Provided information:
--- BEGIN ---
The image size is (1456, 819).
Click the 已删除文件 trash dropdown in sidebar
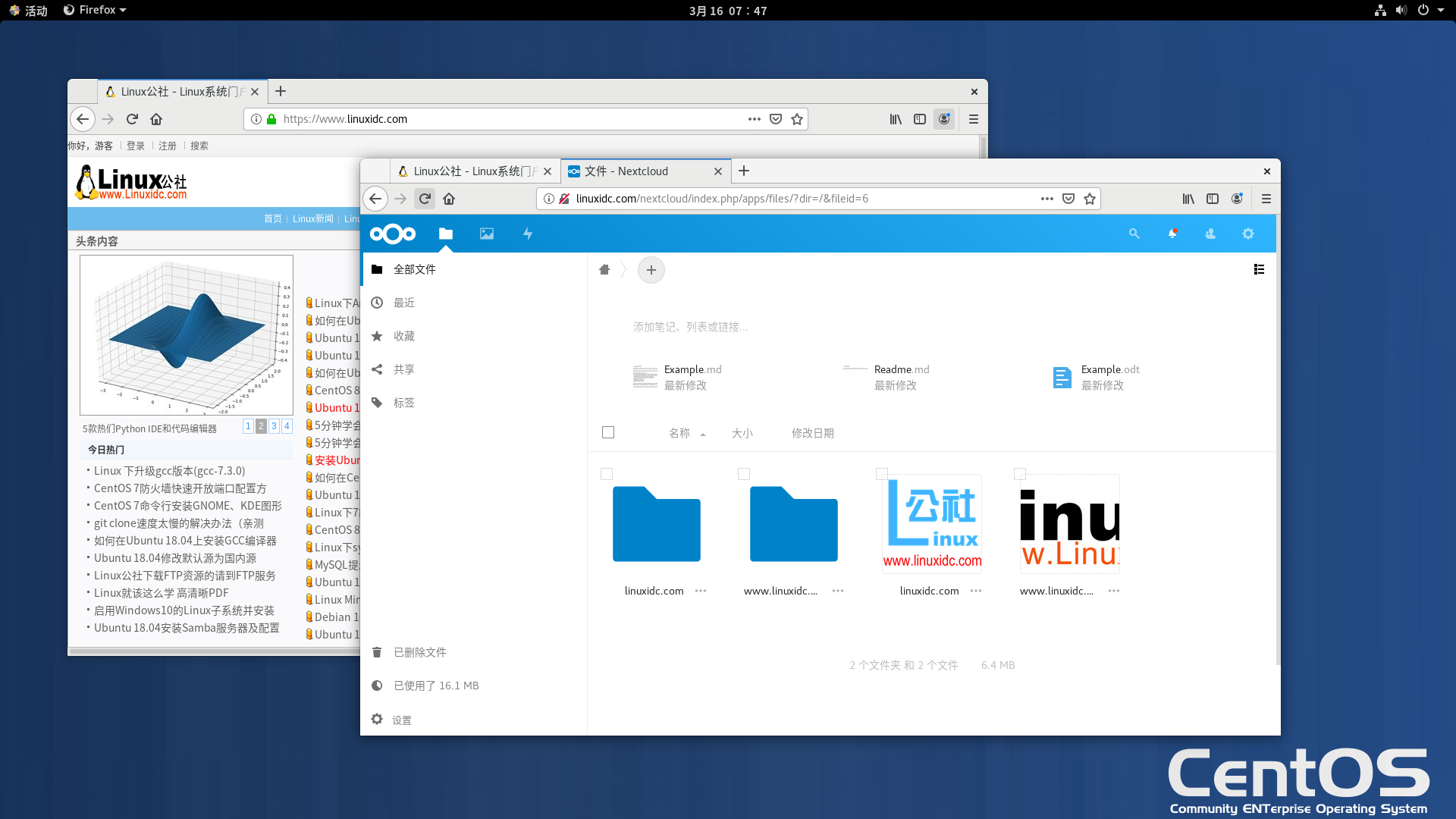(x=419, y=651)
--- END ---
--- BEGIN ---
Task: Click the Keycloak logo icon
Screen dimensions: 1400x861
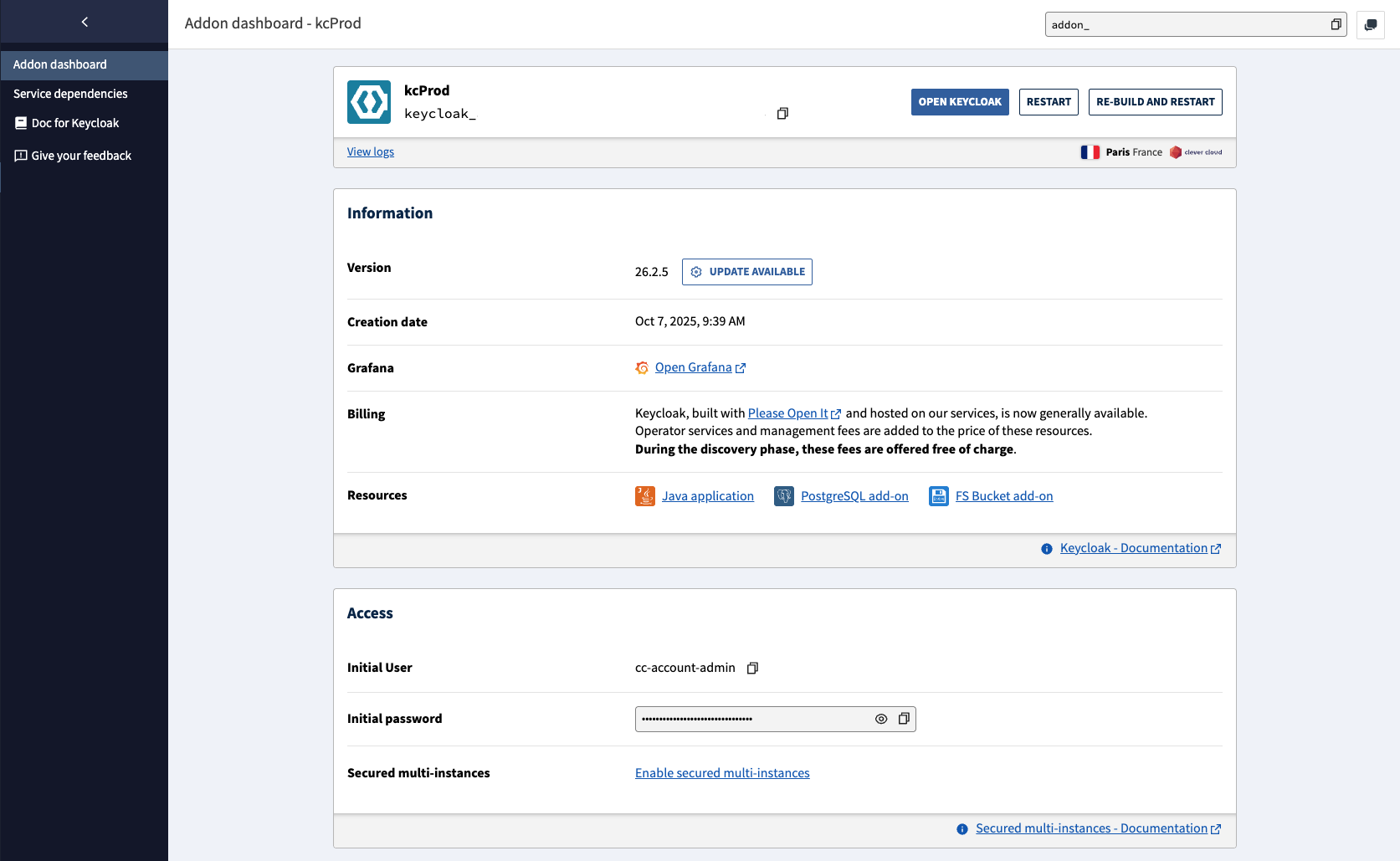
--- END ---
--- BEGIN ---
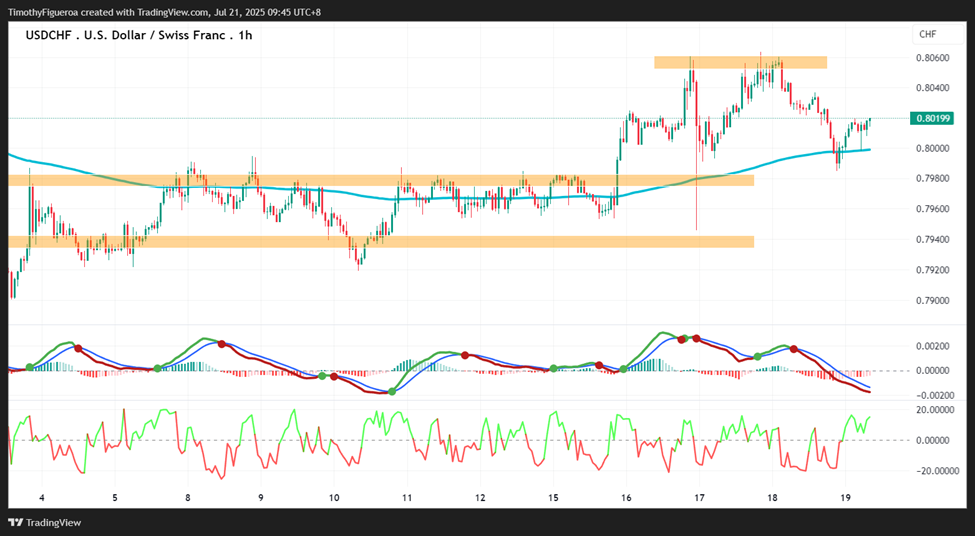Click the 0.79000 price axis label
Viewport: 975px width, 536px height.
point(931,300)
--- END ---
Convert the records running from the line containing "The image size is (1456, 819)." through the line containing "(x=419, y=651)", both ends included, into a two-column CSV with the columns input and output, one row per record. Put each field in quotes with line breaks replaced by spaces, and leave the pictures out.

input,output
"The image size is (1456, 819). Click the 已删除文件 trash dropdown in sidebar","(x=419, y=651)"